La sensazione è sempre quella di aver di fronte una città anomala, dove ancor prima di raggiungere la centralissima Piazza Duomo si ha la consapevolezza di essere entrati in un luogo simbolico, un insieme di piccoli paesi riuniti sotto un'unica insegna cittadina, che divenne rifugio e poi città.
Percorrendo le strade del centro - usiamo il presente come auspicio di una pronta ricostruzione - s'incontrano edifici illuminati più che da lampade artificiali dalla lucente pietra bianca; alcuni simboli della città, quelli dell'antico insediamento romano di Amiternum, fortificato e trasformato da Federico di Svevia nel 1254, sono finiti sui marciapiedi e lungo i vicoli, fino a raggiungere Piazza Duomo, divenuta il principale rifugio per i cittadini del centro.

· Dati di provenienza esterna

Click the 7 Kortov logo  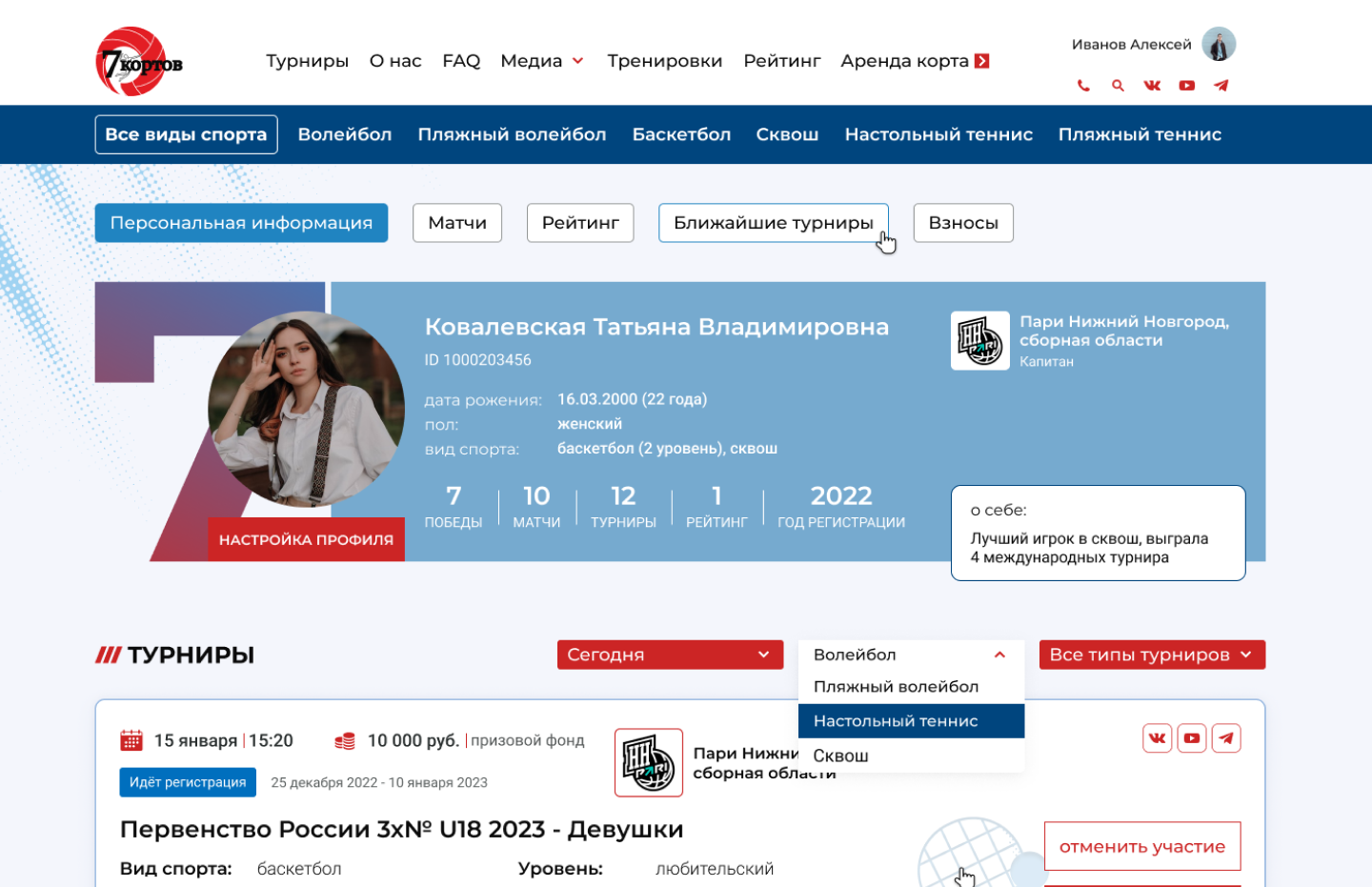pyautogui.click(x=138, y=59)
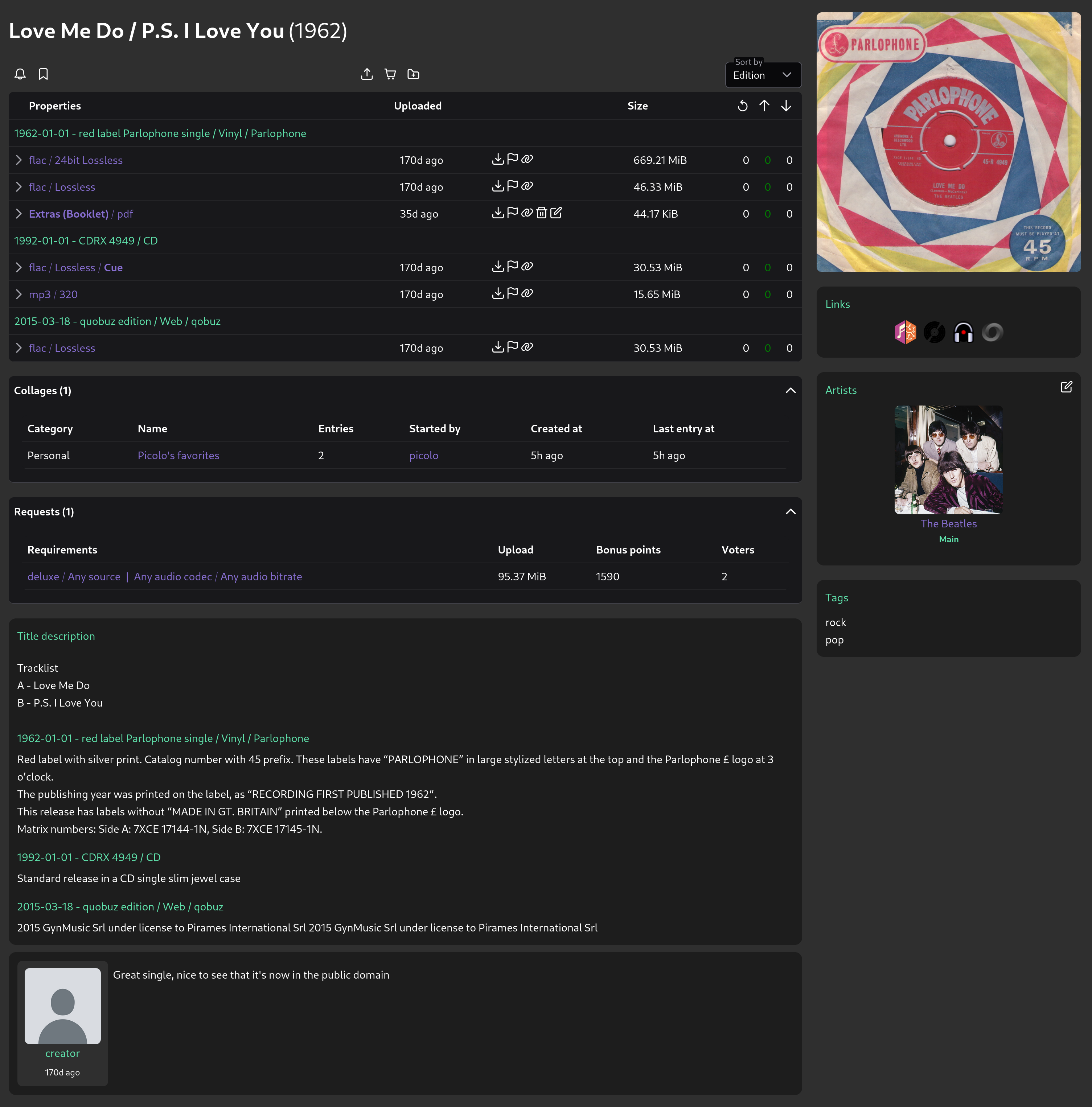Expand the flac Lossless Cue row

[x=19, y=268]
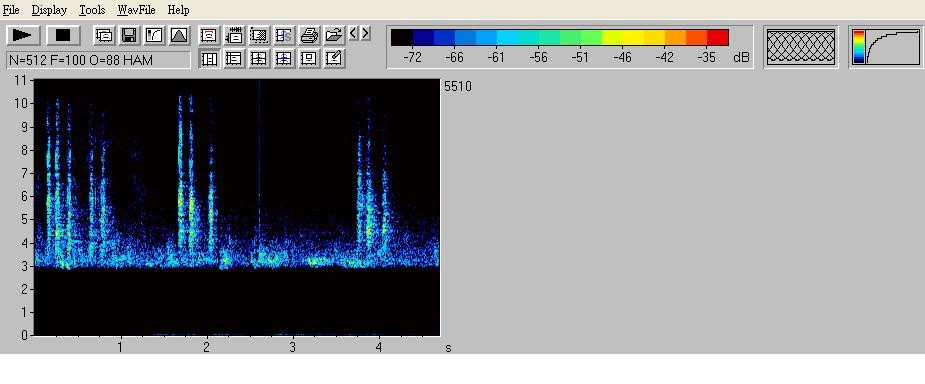Toggle the vertical line cursor button

[210, 58]
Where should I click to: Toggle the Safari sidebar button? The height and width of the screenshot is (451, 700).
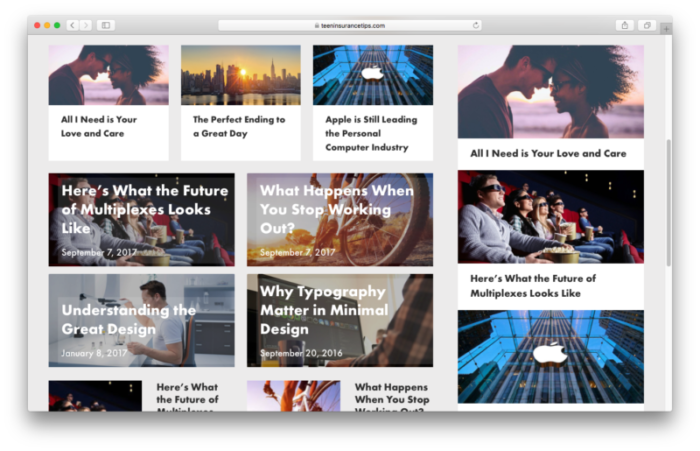pyautogui.click(x=105, y=25)
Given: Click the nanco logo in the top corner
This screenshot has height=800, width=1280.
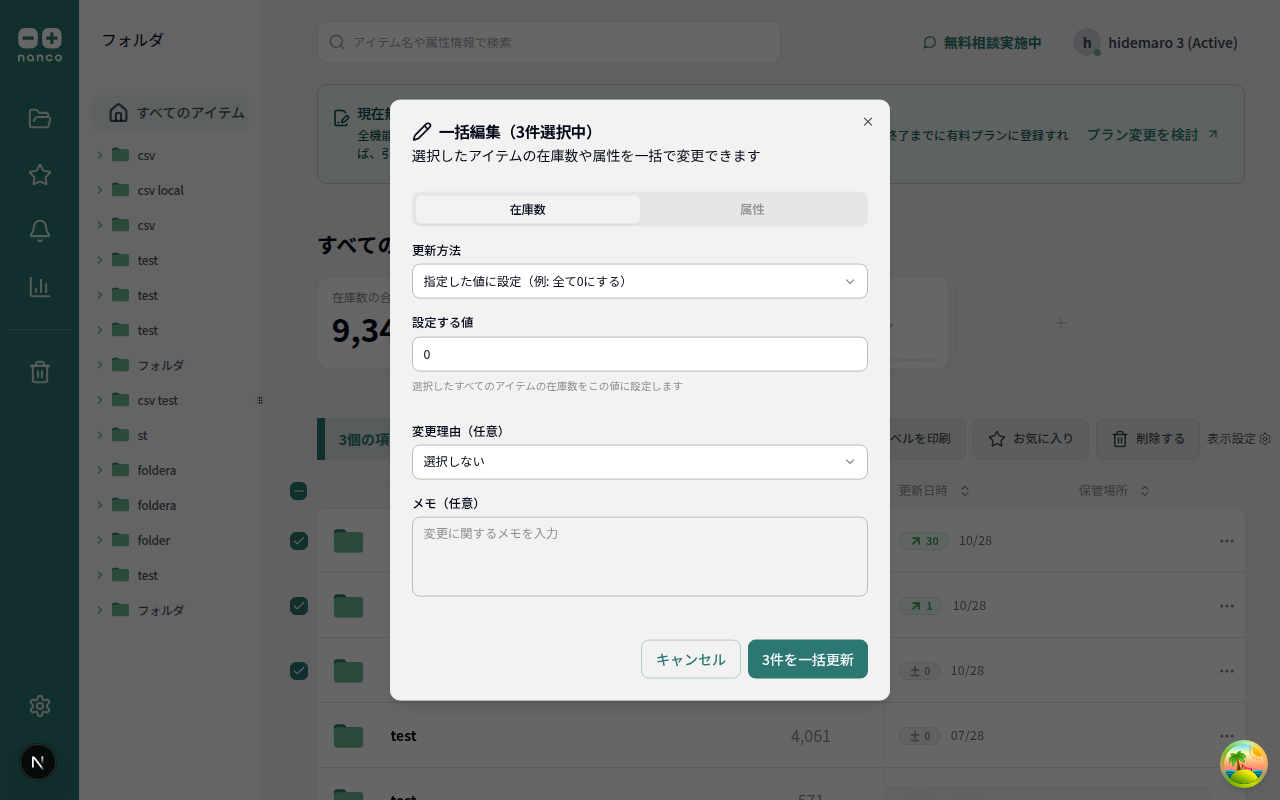Looking at the screenshot, I should click(39, 42).
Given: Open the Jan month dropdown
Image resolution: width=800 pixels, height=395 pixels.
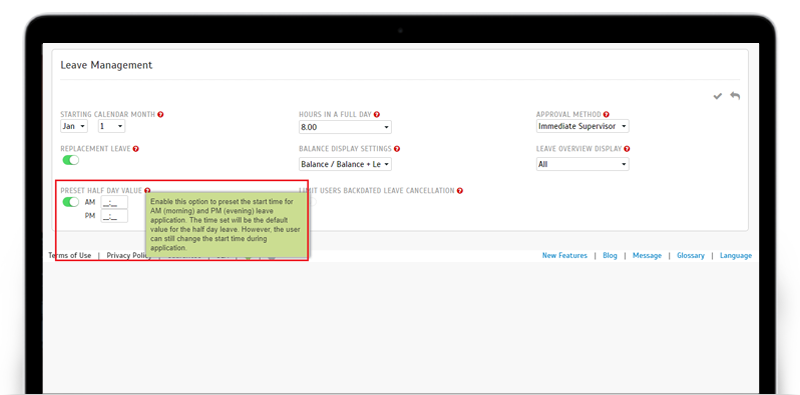Looking at the screenshot, I should coord(74,126).
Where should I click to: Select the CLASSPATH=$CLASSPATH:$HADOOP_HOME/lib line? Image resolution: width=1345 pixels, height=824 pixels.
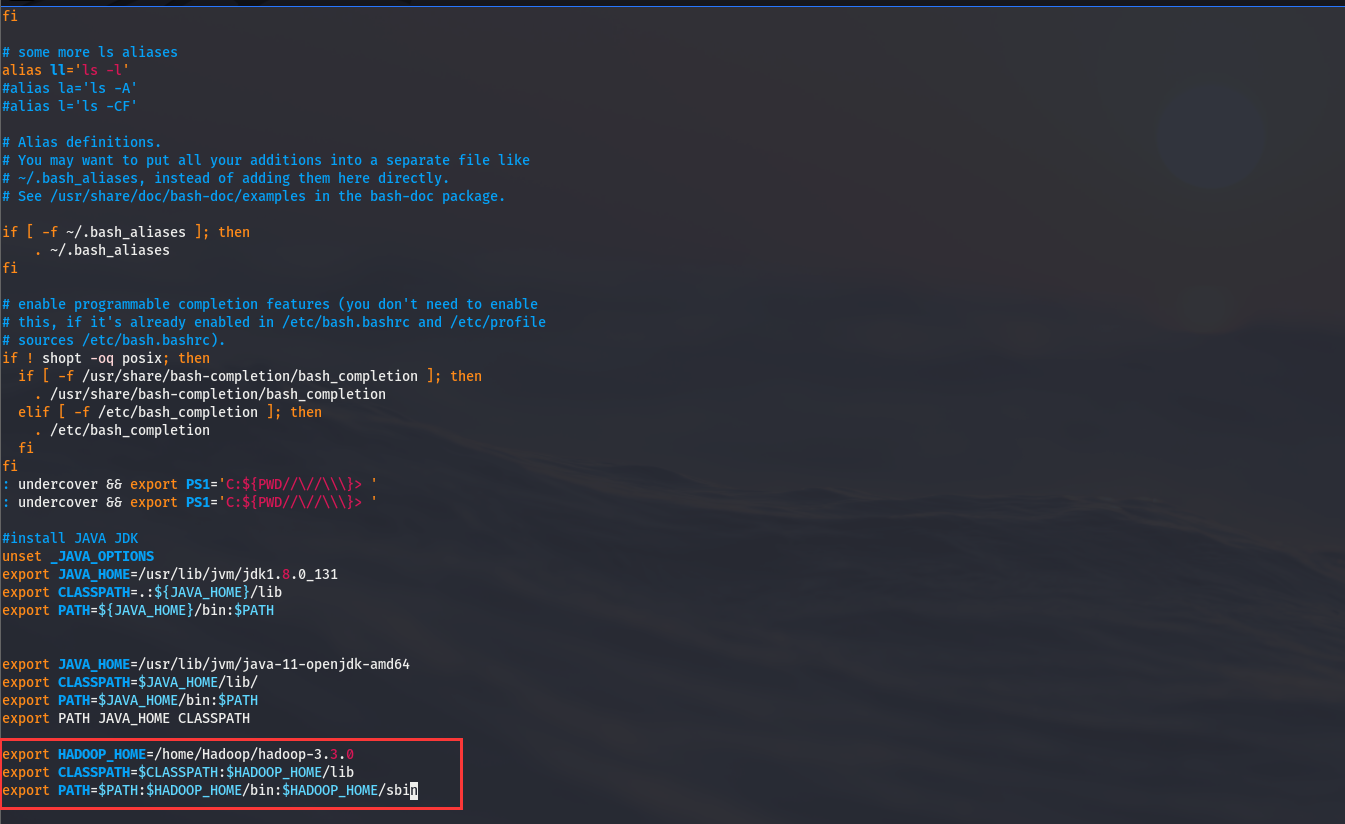pyautogui.click(x=175, y=772)
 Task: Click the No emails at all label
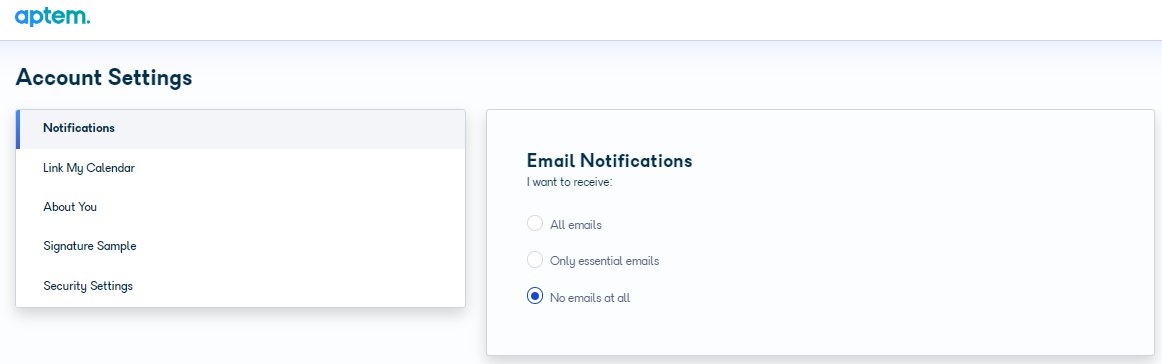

Lì, di solito, il visitatore si accorge di essere entrato in una città che offre i confort di un capoluogo senza perdere di vista la semplicità della gente che vi abita - il tunnel che dalla lontana stazione degli autobus proietta a pochi passi dalla facciata della Cattedrale, anch'essa danneggiata, è pura avanguardia e rappresenta soltanto una delle vie d'accesso al centro.
Le strade seguono ancora il tracciato del cardo e del decumano, assecondando la struttura a scacchiera della pianta cittadina, concepita attraverso una serie di dislivelli che restituiscono allo sguardo quel che la fatica toglie per percorrere la città a piedi.